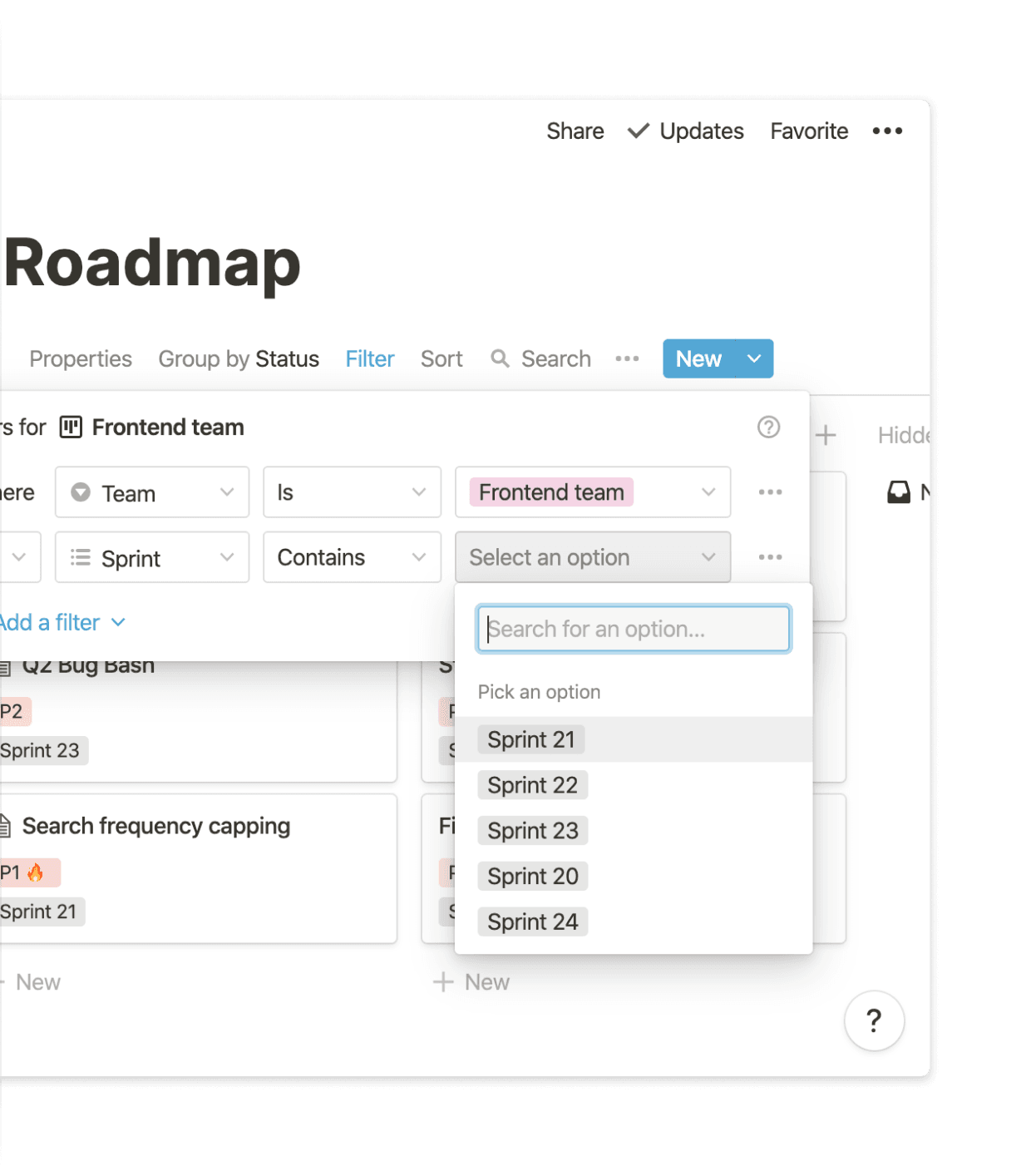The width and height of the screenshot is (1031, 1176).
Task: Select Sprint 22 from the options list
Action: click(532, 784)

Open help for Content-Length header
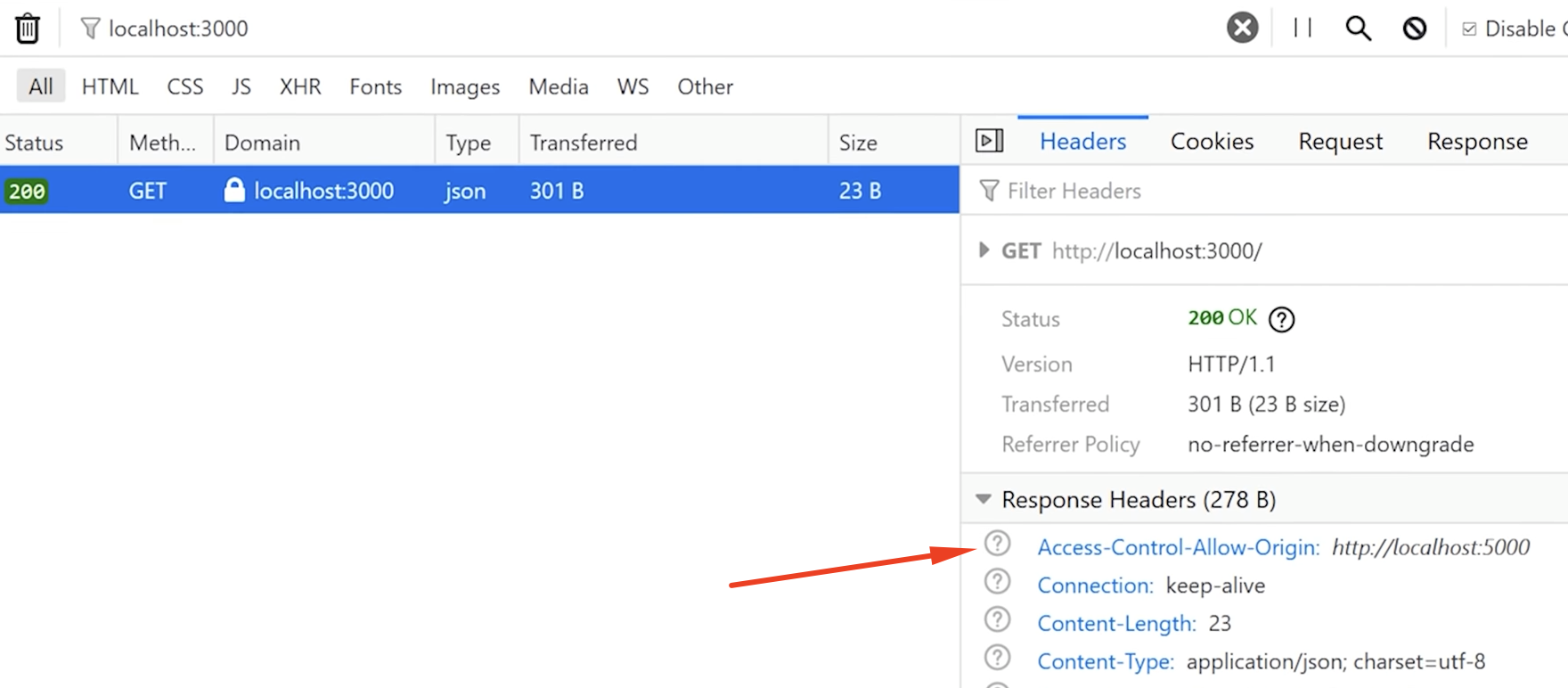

* * *

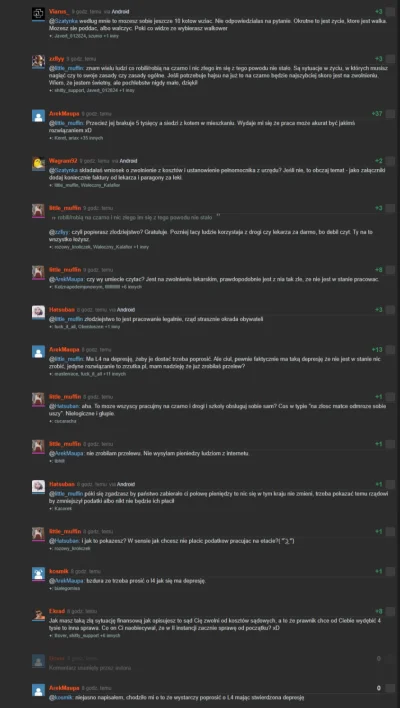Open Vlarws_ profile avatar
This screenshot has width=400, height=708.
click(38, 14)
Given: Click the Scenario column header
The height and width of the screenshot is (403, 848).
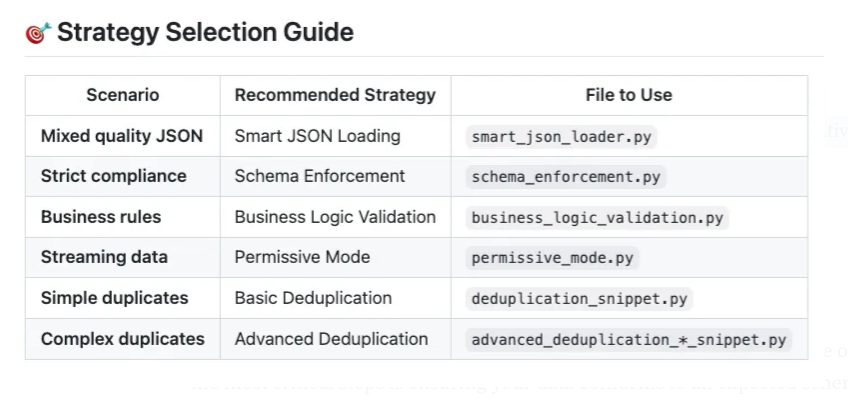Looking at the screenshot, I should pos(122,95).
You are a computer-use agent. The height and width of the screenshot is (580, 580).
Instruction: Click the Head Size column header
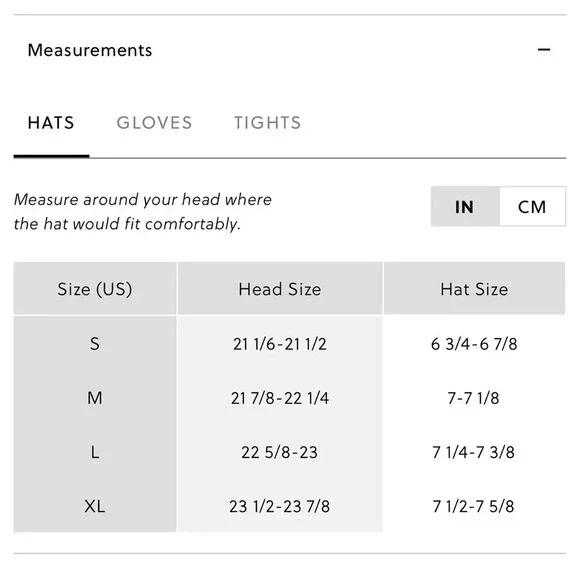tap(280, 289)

==

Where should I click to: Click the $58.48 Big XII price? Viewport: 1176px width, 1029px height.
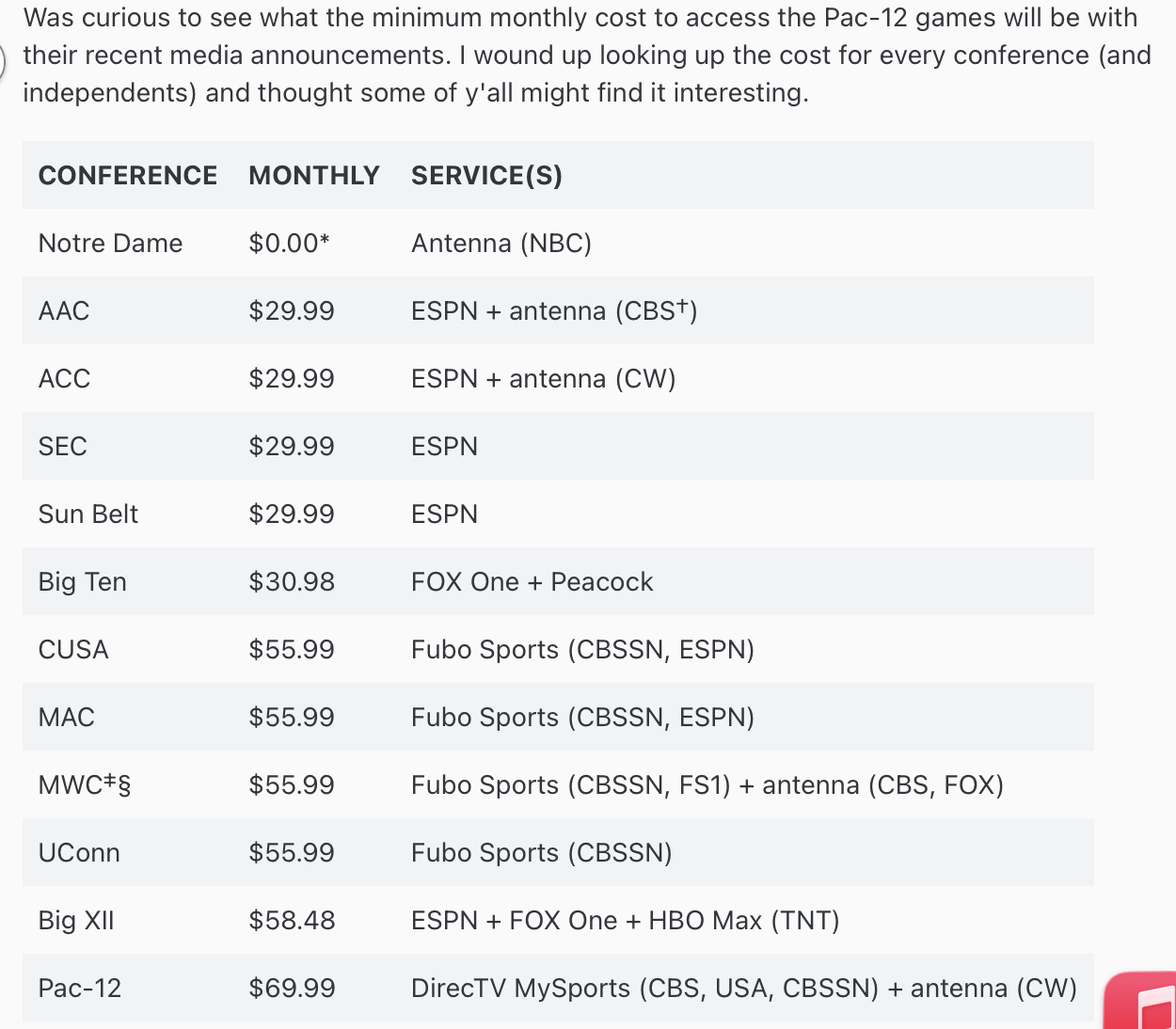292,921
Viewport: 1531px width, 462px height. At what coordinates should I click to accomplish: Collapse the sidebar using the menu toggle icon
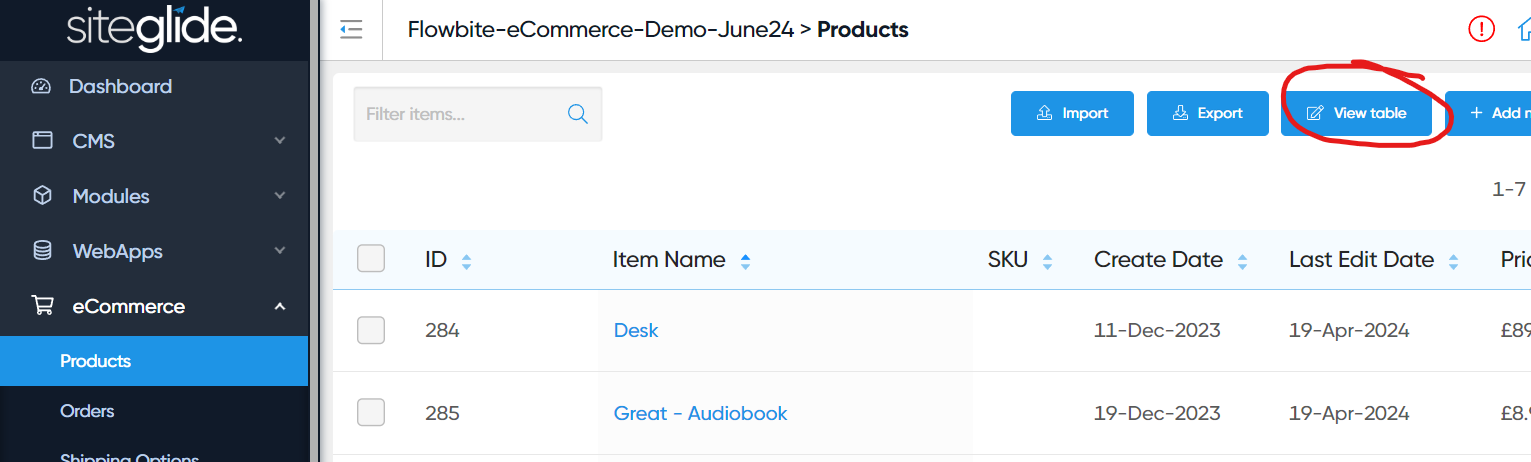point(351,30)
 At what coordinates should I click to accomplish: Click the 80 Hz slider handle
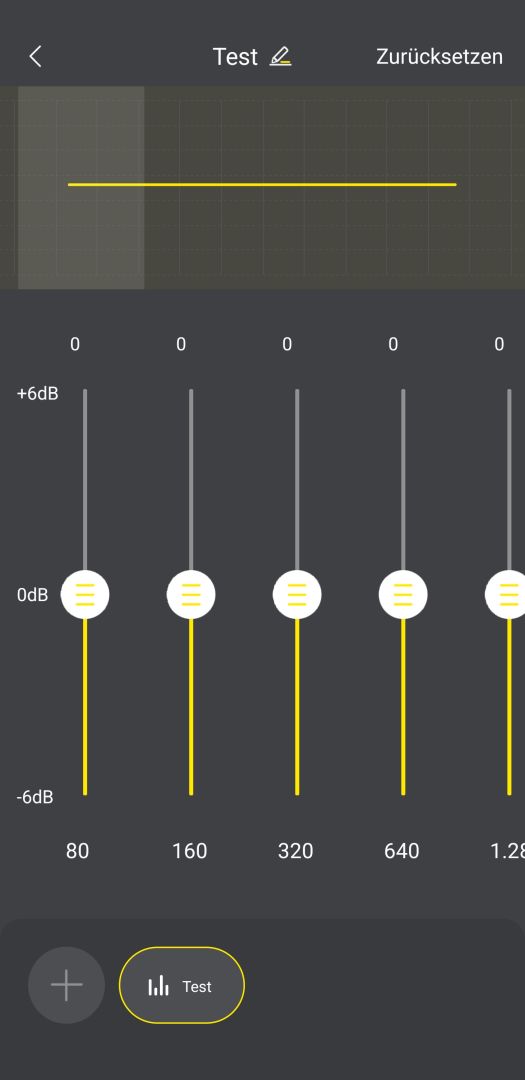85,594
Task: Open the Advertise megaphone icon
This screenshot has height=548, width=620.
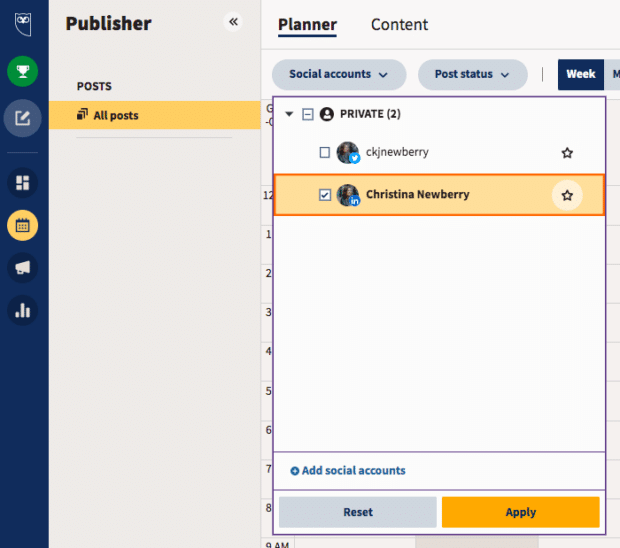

→ **Exercise directions**:
Return only the stretch above from the line containing "Viewport: 1531px width, 462px" through the line containing "This screenshot has height=548, width=620.", word for word and without pictures.

→ **Written solution**:
Viewport: 1531px width, 462px height. At what coordinates should I click to accomplish: Collapse the sidebar using the menu toggle icon
point(351,30)
 At what coordinates should I click to accomplish: Click the 80 Hz slider handle
85,594
Task: Open the Advertise megaphone icon
This screenshot has height=548, width=620.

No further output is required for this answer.